Sri Lankan security forces raided a protest camp occupying government grounds in Colombo early on Friday and cleared out a section of it, fuelling fears that President Ranil Wickremesinghe had launched a crackdown a day after being sworn in.
Media footage showed soldiers in riot gear and armed with assault rifles tearing down the camp, set up in April by protesters enraged with the country’s economic collapse, which has caused severe shortages of fuel, food and medicines.
Wickremesinghe, the former prime minister, was sworn into office on Thursday after winning a parliamentary vote this week, following the resignation of Gotabaya Rajapaksa, who fled to Singapore in the wake of massive public protests triggered by the country’s worst economic crisis in seven decades.
Protesters had feared a crackdown was imminent as Wickremesinghe imposed a state of emergency in the country from Monday when he was the acting head of state, and many among them regarded him as an ally of Rajapaksa.
Another Rajapaksa ally, senior lawmaker Dinesh Gunawardena, took the oath as Sri Lanka’s new prime minister just hours after security forces moved against the protest camp. The rest of the cabinet is expected to be sworn in later on Friday, with Wickremesinghe expected to keep the finance portfolio.
Gunawardena took the oath of office in the presence of Wickremesinghe, seated in front of uniformed military officers in a room packed with lawmakers and officials.
Arrests after pre-dawn raids
“A joint operation involving the military, police and police special forces was launched in the early hours to recover the presidential secretariat from the protesters as they have no legal right to hold it,” police spokesperson Nalin Thalduwa told Reuters.
“Nine people, including two injured, have been arrested.”
Angry at the pre-dawn raids, hundreds of protesters marched from the city’s main railway station toward the Galle Face protest site, where they were held back by military and riot police manning barricades.
“The very first day he used the armed forces — this is the face of Ranil Wickremesinghe,” said Rajeevkanth Rajkumar, CEO of a construction company and one of the protesters. “We don’t want any more innocent people to be injured. But we will go to that place (the protest site) at any cost.”

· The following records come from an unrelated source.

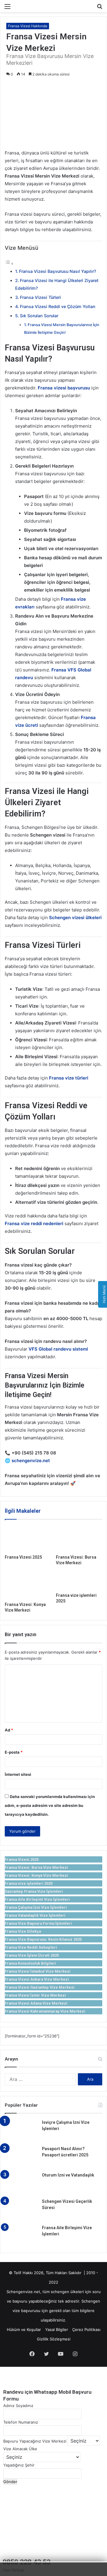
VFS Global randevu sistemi (58, 1349)
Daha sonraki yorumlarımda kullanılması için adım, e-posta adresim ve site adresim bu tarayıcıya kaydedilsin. (50, 1805)
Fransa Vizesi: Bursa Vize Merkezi (36, 1867)
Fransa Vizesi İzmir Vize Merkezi (35, 1995)
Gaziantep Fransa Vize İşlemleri (34, 1891)
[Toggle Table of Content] (9, 263)
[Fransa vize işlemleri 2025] (79, 1581)
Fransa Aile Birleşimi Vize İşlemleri (37, 1899)
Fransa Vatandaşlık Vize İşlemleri (35, 1915)
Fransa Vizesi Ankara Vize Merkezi (37, 1979)
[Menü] (7, 8)
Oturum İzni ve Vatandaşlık (68, 2175)
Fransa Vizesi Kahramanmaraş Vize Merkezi (45, 2011)
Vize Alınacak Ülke (20, 2448)
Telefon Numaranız (20, 2422)
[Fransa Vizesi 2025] (28, 1538)
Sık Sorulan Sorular (39, 315)
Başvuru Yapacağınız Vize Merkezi (34, 2441)
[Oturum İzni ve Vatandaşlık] (21, 2183)
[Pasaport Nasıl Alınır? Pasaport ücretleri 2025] (21, 2157)
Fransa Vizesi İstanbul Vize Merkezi (37, 1971)
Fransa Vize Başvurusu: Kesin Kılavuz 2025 (43, 1939)
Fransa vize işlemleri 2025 (29, 1883)
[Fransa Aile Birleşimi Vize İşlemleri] (21, 2236)
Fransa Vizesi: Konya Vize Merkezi (36, 1875)
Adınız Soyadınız (18, 2405)
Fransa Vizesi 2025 (23, 1557)
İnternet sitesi (18, 1774)
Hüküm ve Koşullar (24, 2329)
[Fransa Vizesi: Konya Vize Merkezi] (28, 1586)
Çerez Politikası (86, 2329)
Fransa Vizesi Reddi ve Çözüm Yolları (57, 306)
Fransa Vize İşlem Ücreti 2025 (32, 1955)
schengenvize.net (31, 1460)
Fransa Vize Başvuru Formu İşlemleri (38, 1923)
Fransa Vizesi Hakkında (27, 26)
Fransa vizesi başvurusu (64, 388)
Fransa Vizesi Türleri (40, 297)
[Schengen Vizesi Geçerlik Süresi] (21, 2209)
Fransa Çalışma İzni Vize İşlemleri (36, 1907)
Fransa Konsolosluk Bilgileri (30, 1963)
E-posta (14, 1752)
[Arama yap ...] (100, 8)
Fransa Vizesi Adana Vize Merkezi (36, 2003)
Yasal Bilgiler (56, 2329)
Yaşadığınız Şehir (18, 2465)
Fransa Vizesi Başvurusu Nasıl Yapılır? (57, 271)
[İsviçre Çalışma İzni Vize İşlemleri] (21, 2130)
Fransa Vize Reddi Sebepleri (31, 1947)
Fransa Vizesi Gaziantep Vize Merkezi (40, 1987)
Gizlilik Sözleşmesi (53, 2339)
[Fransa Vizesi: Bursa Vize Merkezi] (79, 1538)
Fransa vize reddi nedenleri (34, 1223)
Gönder (10, 2481)
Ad (9, 1730)
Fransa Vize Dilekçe (23, 1931)
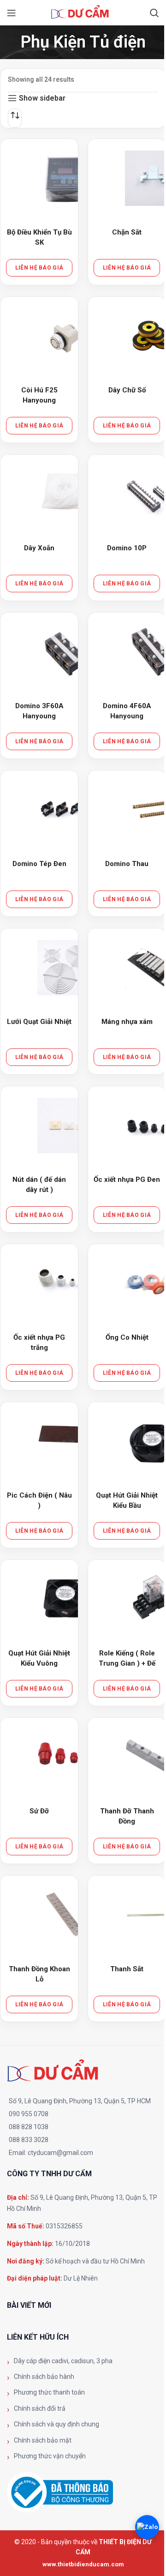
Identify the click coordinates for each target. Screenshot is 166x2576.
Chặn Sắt (127, 232)
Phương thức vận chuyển (50, 2456)
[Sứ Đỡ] (65, 1757)
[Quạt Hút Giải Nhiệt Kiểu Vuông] (65, 1599)
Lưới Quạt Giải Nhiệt (39, 1021)
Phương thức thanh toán (49, 2392)
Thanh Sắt (126, 1969)
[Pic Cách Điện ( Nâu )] (65, 1441)
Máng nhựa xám (127, 1021)
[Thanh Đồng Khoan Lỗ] (65, 1915)
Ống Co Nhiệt (127, 1337)
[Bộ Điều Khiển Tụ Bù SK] (65, 178)
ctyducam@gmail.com (60, 2152)
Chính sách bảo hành (44, 2376)
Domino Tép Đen (39, 864)
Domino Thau (126, 864)
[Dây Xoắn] (65, 494)
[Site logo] (83, 12)
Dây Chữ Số (127, 390)
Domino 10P (127, 548)
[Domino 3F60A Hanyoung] (65, 652)
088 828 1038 (28, 2127)
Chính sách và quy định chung (56, 2424)
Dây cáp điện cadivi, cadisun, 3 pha (63, 2361)
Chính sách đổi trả (39, 2408)
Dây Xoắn (39, 548)
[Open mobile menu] (11, 13)
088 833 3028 (28, 2139)
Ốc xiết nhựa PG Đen (127, 1179)
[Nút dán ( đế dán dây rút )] (65, 1125)
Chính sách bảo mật (42, 2440)
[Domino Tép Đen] (65, 809)
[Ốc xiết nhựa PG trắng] (65, 1283)
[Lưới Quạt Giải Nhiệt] (65, 967)
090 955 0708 (28, 2114)
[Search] (154, 13)
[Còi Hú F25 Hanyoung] (65, 336)
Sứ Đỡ (39, 1811)
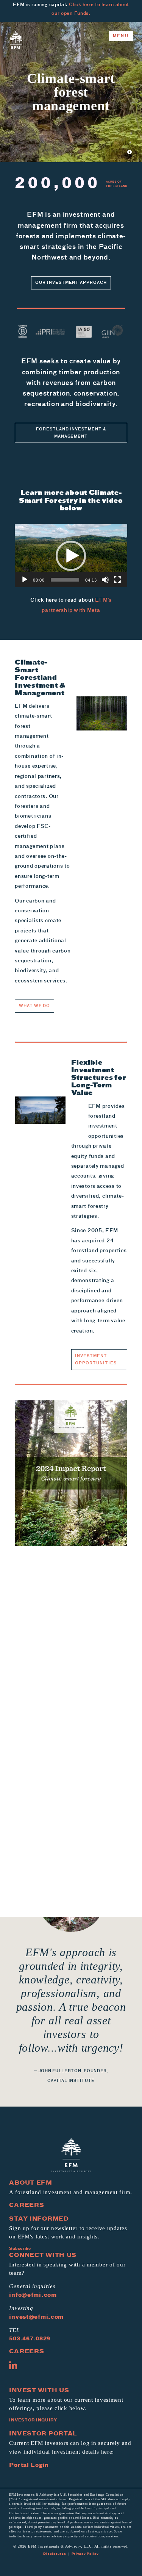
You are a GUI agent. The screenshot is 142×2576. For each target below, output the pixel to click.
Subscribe (20, 2248)
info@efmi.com (32, 2295)
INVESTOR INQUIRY (33, 2420)
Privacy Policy (85, 2554)
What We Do (34, 1005)
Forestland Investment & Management (71, 432)
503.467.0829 (29, 2338)
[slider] (65, 580)
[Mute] (105, 579)
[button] (71, 556)
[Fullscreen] (117, 579)
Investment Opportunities (95, 1359)
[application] (71, 555)
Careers (26, 2204)
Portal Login (29, 2464)
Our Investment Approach (71, 282)
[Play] (24, 579)
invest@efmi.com (36, 2317)
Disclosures (54, 2554)
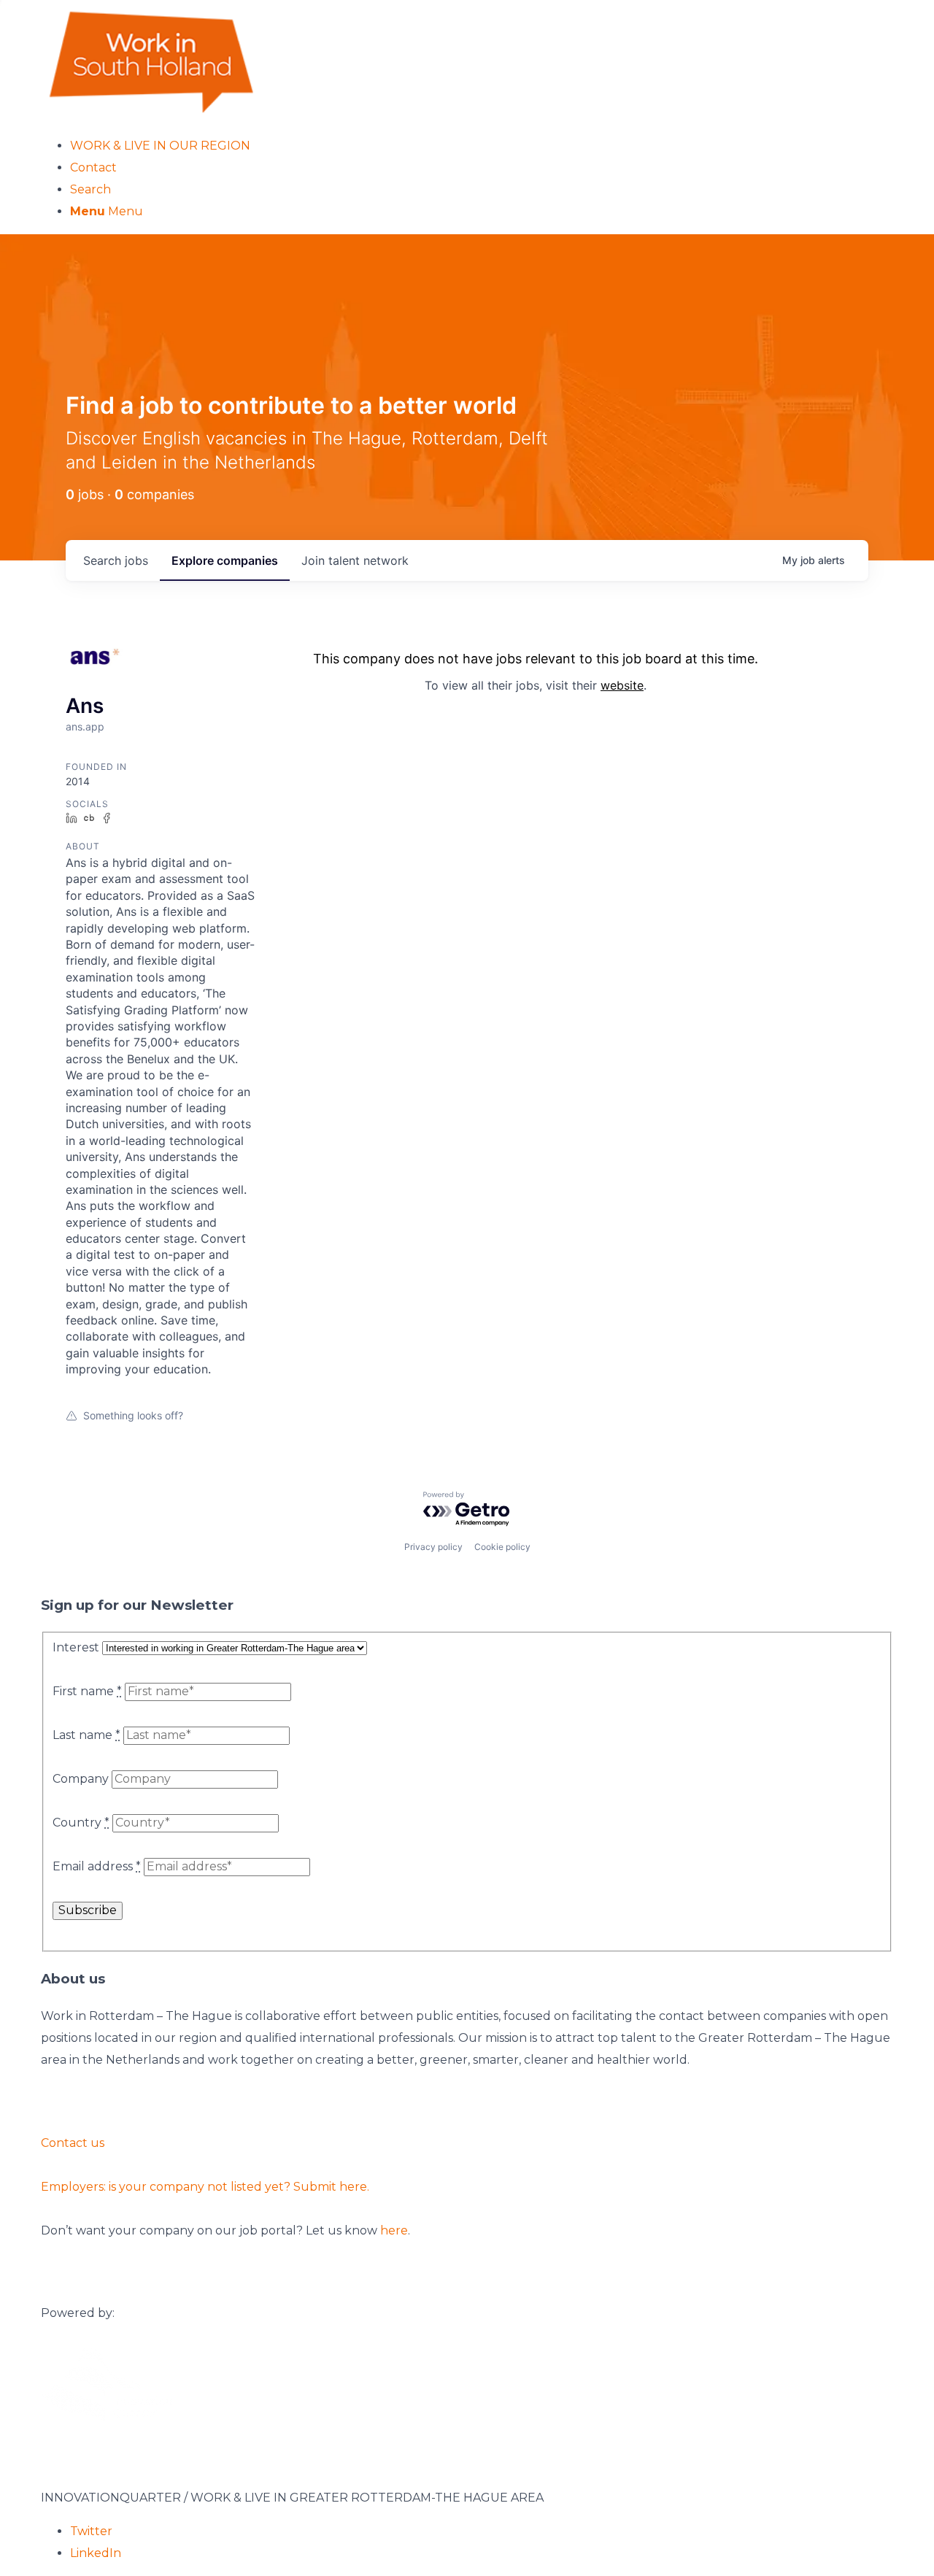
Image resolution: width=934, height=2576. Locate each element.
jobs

Opposition politician Anura Kumara Dissanayake, who lost the vote for the presidency, said on Twitter: “Let’s bring down the brutal … regime that viciously attacked the protesters at Galle Face.”
Protest organizers said hundreds of security personnel surrounded the “Gota Go Gama” protest camp, mockingly named after Rajapaksa, after midnight and then took apart a section of it.
At least 50 protesters were injured, the organizers said, including some journalists who were beaten by security forces. Hospital sources said two were hospitalized.
“They beat us really cruelly,” said Buddhika Abeyrathne, 34, a protester who witnessed the raid but did not appear injured himself. “Mr. Wickremesinghe doesn’t know what democracy is.”
Previous emergency regulations in the island nation of 22 million have been used to give powers to the military to detain and arrest protesters, and curtail the right to protest.
After surrounding the protest camp, security personnel moved in front of the presidential secretariat, started dismantling some tents and assaulted protesters, protest organizer Manjula Samarasekara said.
Security forces appeared to have taken control of the entire secretariat, with many more personnel visible inside the building perimeter that was earlier this month seized by protesters, along with the president and prime minister’s official residences. The residences were later handed back to government authorities.
Protest organizer Chameera Dedduwage told Reuters they had planned to hand over the presidential secretariat to government authorities on Friday afternoon. Police said they had no information on that.
Foreign diplomats urge restraint
U.S. and British diplomats expressed concern over developments.
“We urge restraint by authorities and immediate access to medical attention for those injured,” U.S. Ambassador to Sri Lanka Julie Chung said on Twitter.
The Bar Association of Sri Lanka said the crackdown could destabilize the country, which is in need of foreign aid and a bailout from the International Monetary Fund.
“The use of the armed forces to suppress civilian protests on the very first day in office of the new president is despicable and will have serious consequences on our country’s social, economic and political stability,” the collective of lawyers said in a statement.